HOTEI&MIYAVI 海外で挑戦する、ということ
今年の4月、5月と立て続けにHOTEIさんやMIYAVIのライブを幸運にもベルリンで体験することができた。
どちらも世代は違うが、奇しくも「海外に挑戦する侍ギタリスト」である。ところで、この「海外」という言葉は何だか海を越えてどこかの国へ〜、という感じで島国を感じてしまう。
日本では東京ドームのライブが完売になる布袋さんでも、ベルリンではまだまだ無名の日本人ギタリスト扱いとなり、ライブの箱もかなり小さなものになる。
日本では考えられない至近距離でライブ体験ができるというのはファンとしては喜ばしいことだが、本人の胸中たるものいかがなものか。
日本で培った「有名人」というレッテルが海外に出ると全く通用しなくなるからだ。
ライブのMCでも布袋さん自身が「キル・ビルのカバーが最高だった!」とバックステージで言われたエピソードを面白おかしく話しているのを聞いた事がある。
国内でキャリアを築いてから、活動拠点を海外に移したHOTEIさんとは違い、MIYAVIの場合は最初から海外に目が向いていたように思う。
既に4度のワールドツアーも大成功に終わり、国内での知名度も上がりつつあるMIYAVI。
こんなふたりの「海外への挑戦」を目の当たりにして、色々と考えさせられた。日本でキャリアを積んでから、それを武器に海外へ出る人もいれば、すぐに海外へ飛び出して一から挑戦する人と重なって見えたからなのかもしれない。
どちらにせよ、自分のやりたいことを実現している人は素敵だなぁと思うし、方法やタイミングはどうあれ、日本で培った常識を破るためにも一度ひょいっと海外に出てみることは無駄にはならないはずだ。
私自身もドイツで、というよりはロシアで既成観念をことごとく打ち砕かれるような経験をした。20代で独身という身軽さがあってこそできたことだったのだろうと思う。
日本がつまらないとか、やるべきことがわからない、と悶々しているのであれば、何とか都合を付けて、まずは1年とか余り具体的でない目処を立てて一度外に出てみるといい。
情報がたくさん転がっているせいか、最近こちらに来る人は初めから明確な目標をきちんと立てているのですごいなーと感心するのだが、予期しないハプニングが多い初期段階では計画が整然であればあるほどうまく行かなかった時が大変なんじゃないかな、と逆に心配になったりもする。
1年なんてあってないようなものなので、そこで日本に帰りたければ帰ればいいし、残りたければ残ればいい。
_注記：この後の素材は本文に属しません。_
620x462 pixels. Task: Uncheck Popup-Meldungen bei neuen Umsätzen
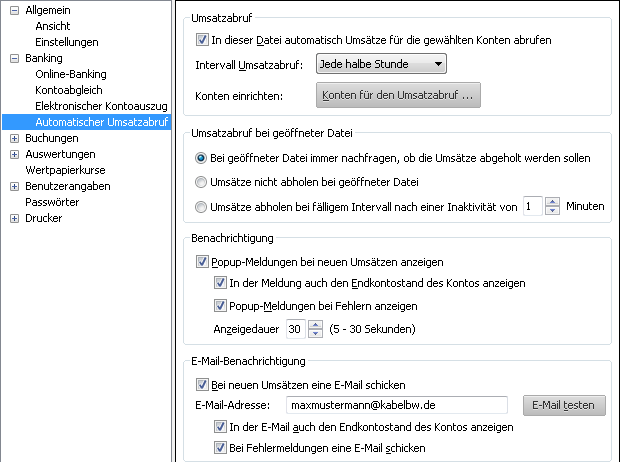202,262
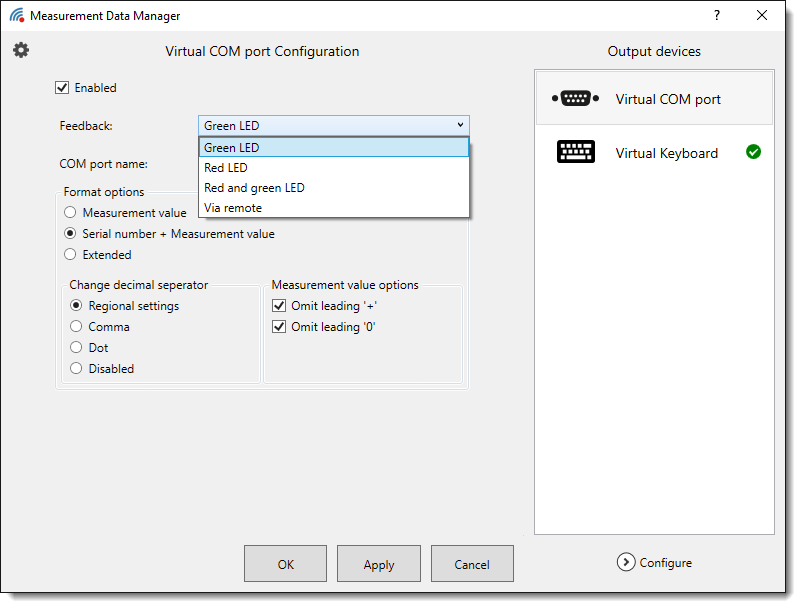
Task: Click the Configure arrow icon
Action: coord(626,562)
一昔前とは比較にならないほど、事前に必要な情報を収集し、ある程度のイメージを掴むことも、現地で困った時に助言を仰ぐことも容易いはずだ。
フットワークの軽いうちに、これまでの既成概念を壊すという行為は視野も広がるし、メンタルも鍛えられるのでやってみて損をすることはないと思う。一旦、日本に帰ってからまた来たければ来ることもできるのだから。
ライブに行って楽しそうに音を紡ぎ出すふたりを見ていると、何だか今までとは違った親近感を覚えるのだから不思議なものだ。
布袋さんは家族でロンドン生活、MIYAVIは家族でロス生活。それこそ、育児話とか聞きたくなってしまう
自分も気付いたらいつの間にか、ドイツと日本で暮らした年月がほぼ半々になっている。そんな今、言える事は日本にもドイツにも善し悪しがあり、ドイツにいることで得るものも失うものもそれぞれあるけれど、自分が日々気持ちよく過ごせるように今住んでいるベルリンという街で好奇心を失わず精進したい、ということかもしれません。